The company has been attracting attention lately due to heavy news flow from its drilling programs at Orient.

Iltani listed on the ASX in mid-2023 following a A$5 million initial public offering, with Orient as one of its original projects.

The project was mined early last century and explored in the 1970s and previously sat inside now-defunct base metal miner Red River Resources.

Donald Garner previously ran Red River before it ran into issues during the pandemic and identified the potential of Orient.

Garner established Iltani as a private company and acquired Orient from the administrators of Red River.

“When we started drilling, it was clear that the system was a lot bigger than the historic explorers had thought – multiples bigger,” he told Resources Rising Stars.

High-grade hits

Yesterday, Iltani reported the results from the first seven reverse circulation holes of a planned 42-hole infill program at Orient West.

Results included 3m at 403.6 grams per tonne silver equivalent from 28m, including 1m at 1118.7g/t AgEq plus 7m at 313.7g/t AgEq from 104m, including 3m at 660.9g/t AgEq including 1m at 1052.9g/t AgEq; 5m at 369.3g/t AgEq from 185m, including 2m at 825.4g/t AgEq; and 9m at 391.9g/t AgEq from 90m, including 3m at 916.3g/t AgEq, including 1m at 1933.4g/t AgEq.

The company said the shallower high-grade intersections enhanced the open pit potential of Orient West.

Continuous high-grade mineralisation has been defined over 230m down-dip, to a vertical depth of 180m, and remains open down-dip, demonstrating the potential for underground mining.

Iltani has defined an exploration target for Orient West of 74-100 million tonnes at 55-65g/t AgEq, including a high-grade core of 20-24Mt at 110-120g/t AgEq.

Drilling will restart in March following the end of the North Queensland wet season.

Orient East emerging

Just before Christmas, Iltani reported the results of 10 RC holes from Orient East, which delivered a peak result of 1m at 2066.3g/t AgEq from 77m (676g/t silver, 251g/t indium, 16.75% lead and 13.5% zinc).

“Without being negative about the industry, usually exploration fails,” Garner said.

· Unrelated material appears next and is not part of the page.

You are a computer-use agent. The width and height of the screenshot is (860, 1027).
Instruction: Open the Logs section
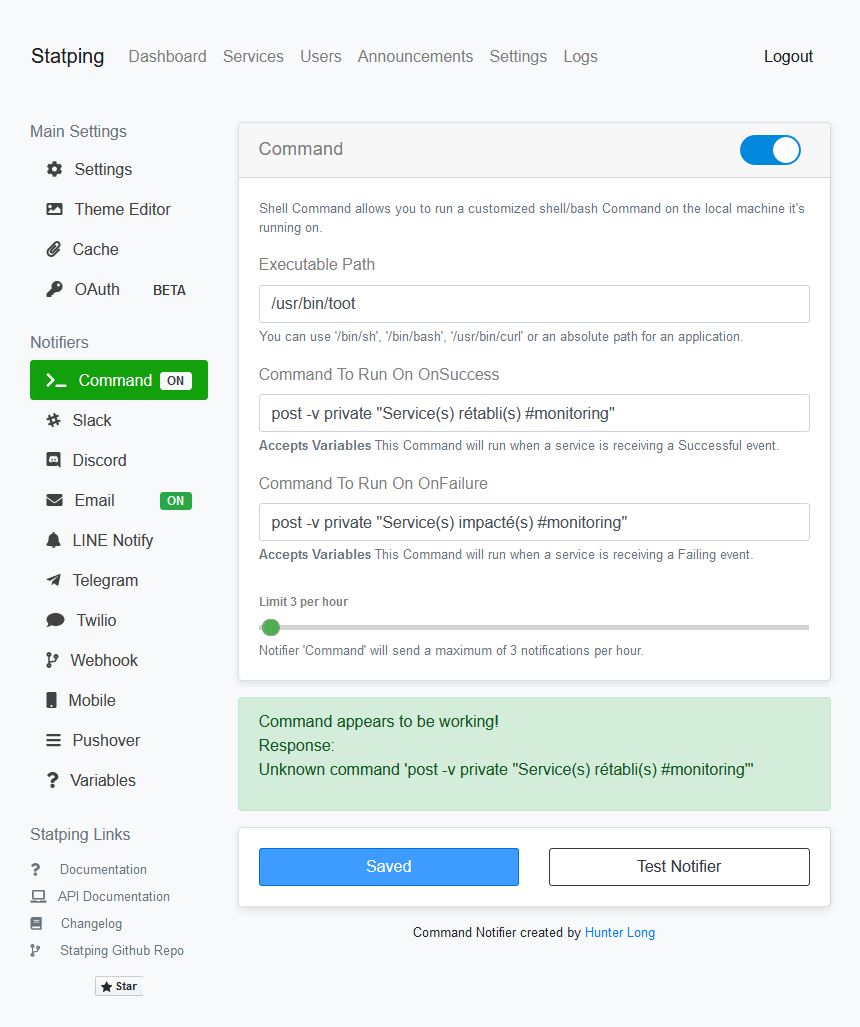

“You have a hypothesis or a concept, you go out there and test it, and it’s not what you think it’s going to be.

“With Orient East, it was getting better and better and better.

“It was just stunning because we thought Orient West was good, then maybe we can get something out of Orient East, but now it looks like Orient East could be better than Orient West.

“Together, they form an extraordinarily good project, and the mineralisation at Orient East should strike across into the mineralisation at Orient West.”

The two prospects are more than 2km apart but the middle section hasn’t been explored as it’s under light cover.

“We know that the systems do join up, it’s just we don’t know that the quantum of the mineralisation so that’s something for us to explore.”

In the meantime, Iltani will release an exploration target for Orient East in early February.

Aussie silver space

Australia doesn’t have any primary silver mines with a number of previous mines failing.

Silver was one of the best performing commodities in 2024 and its current price of around US$30 an ounce is still well short of its 2010 record of US$50/oz.

“If you follow the silver sector in Australia, there’s been a bit of a split,” Garner said.

“So you’ve had the overseas silver companies, Andean Silver and Sun Silver being very successful and creating significant value for their shareholders, and those guys have done a fantastic job.”

The silver plays with assets in Australia haven’t performed as strongly.

Not helping matters was a couple of recent stumbles. Silver Mines shares halved last year after it hit a legal hurdle at its shovel-ready Bowdens project in New South Wales.

While just before Christmas, shares in Investigator Resources plunged after the company delayed the definitive feasibility study for its Paris silver project in South Australia.

Garner is hoping the market will start to recognise the potential of Orient and Iltani’s goal to delineate Australia’s largest silver resource in 2025.

Bowdens is currently Australia’s biggest silver deposit with resources of 179Mt at 58g/t AgEq for 334 million ounces of AqEq and reserves of 32.8Mt at 68g/t silver, 0.38% zinc and 0.29% lead for 71.7Moz of silver, 123,300t of zinc and 95,600t of lead.

“It’s not in our shareholders’ interests to spend funds drilling out sub-economic resources just to demonstrate we’ve got the biggest resource going,” Garner said.

“We want to drill ore and demonstrate we’ve got a viable project, and we believe we are on track for that.

“Before Silver Mines had their legal issues, they were a A$250-300 million company. We’re currently a A$10 million company, so come and invest in us. You can see where we’re going to be if this comes to fruition as we believe it will.”